A los dos ó tres dias volvió el indiano y preguntó: ¿qué tal ha parecido á vd. el periquito?....

—Perfectamente, amigo; pero haré á vd. observar que esas carnes siempre salen un poco duras.

—Hombre! si yo lo dí á vd. porque el perico hablaba.

—Ponga vd.; pero obras son amores: las palabras se las lleva el viento.

Estos chicos han hecho del Carnaval un guiso para comer.

La procesion de la noche, en medio del inmenso gentío y entre músicas y antorchas, dicen que tuvo mayor belleza y animacion.

A mí me tenia rendido el calor; trátase de un calor de ochenta y dos grados, que fatiga, que agobia, que descoyunta y embrutece.

—Esto no es nada; es el simple anuncio de lo que se tiene que pasar, me decia Francisco: hace algunos años, que en el mes de Julio perecieron ciento cincuenta y seis personas de insolacion en un dia. Hubo dia que subiese el termómetro á ciento seis grados, que ya ve vd. que hay para freirle los sesos á cualquiera.
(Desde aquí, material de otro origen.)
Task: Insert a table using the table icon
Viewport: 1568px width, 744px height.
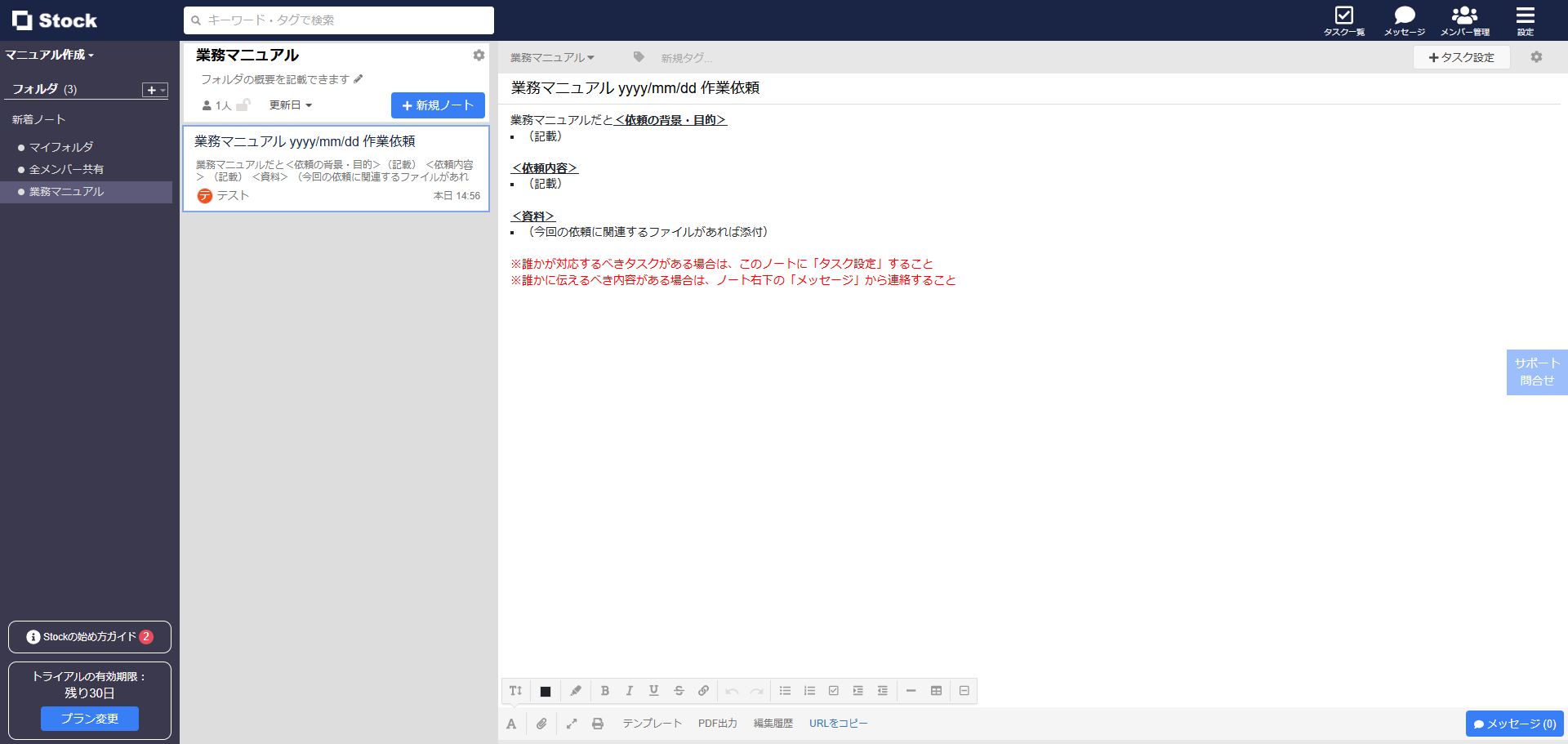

En la temporada de los grandes calores, la ciudad disminuye un ciento por ciento en tráfico y animacion; muchos capitalistas hacen sus viajes por Europa; por poco acomodada que sea una familia, aspira á pasar dos ó tres meses en el campo, y entónces cobran vida las risueñas aldeas, las montañas, y sobre todo los baños; entónces son las aventuras de amor, los animados bailes y los paseos deliciosos.